■ **Try it**:
Starting from the line with "You are a GUI", please copy exactly every line to the end of the listing, but not the pictures.

^^^^^^^^

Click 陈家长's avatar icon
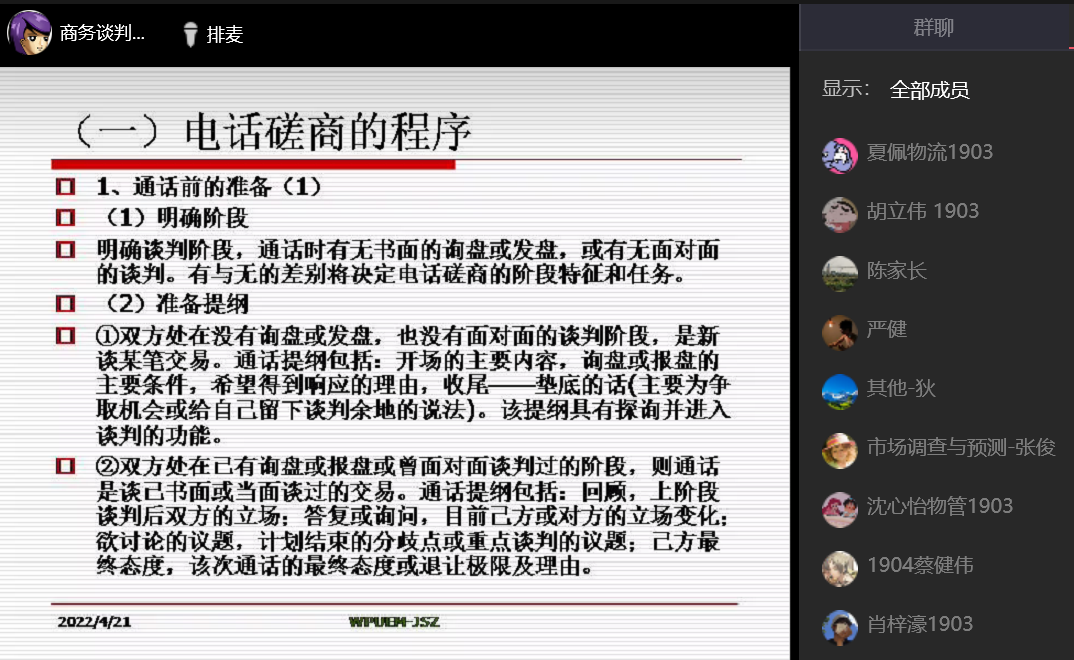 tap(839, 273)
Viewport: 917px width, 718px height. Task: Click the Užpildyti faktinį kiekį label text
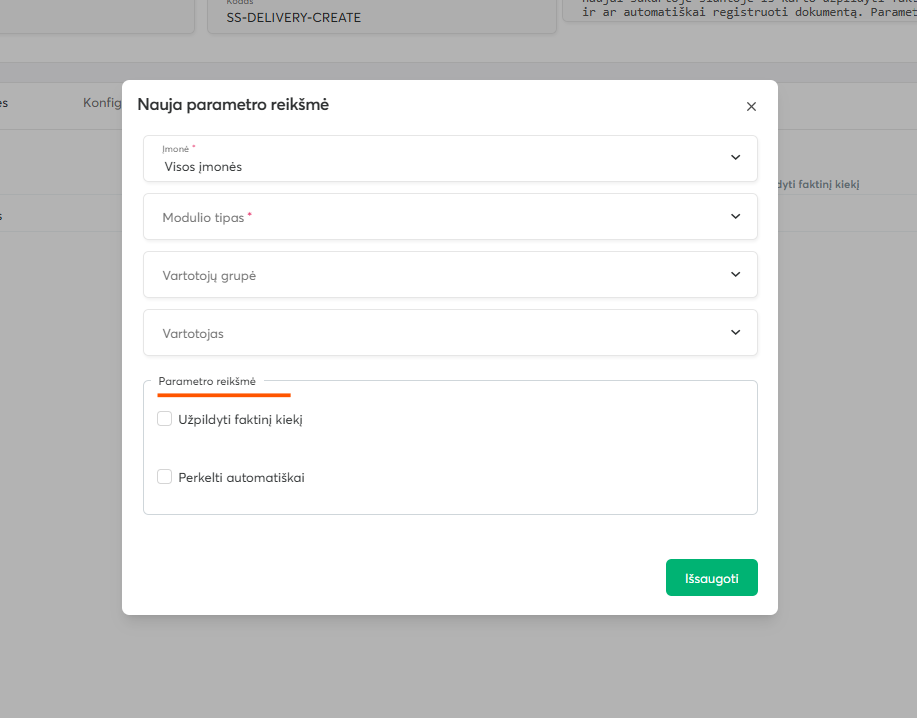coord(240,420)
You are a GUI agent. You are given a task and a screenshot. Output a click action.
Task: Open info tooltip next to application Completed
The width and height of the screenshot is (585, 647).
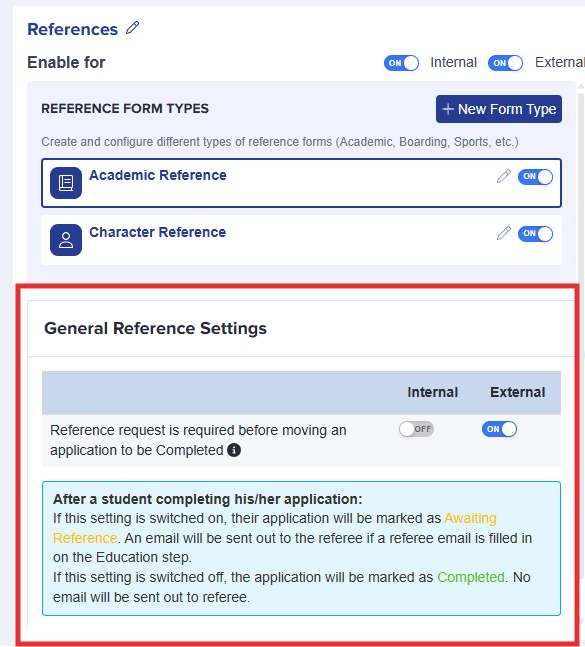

^^^^^^^^

■ **Response area**:
You are a GUI agent. You are given a task and a screenshot. Output a click action.
Task: Open info tooltip next to application Completed
The width and height of the screenshot is (585, 647).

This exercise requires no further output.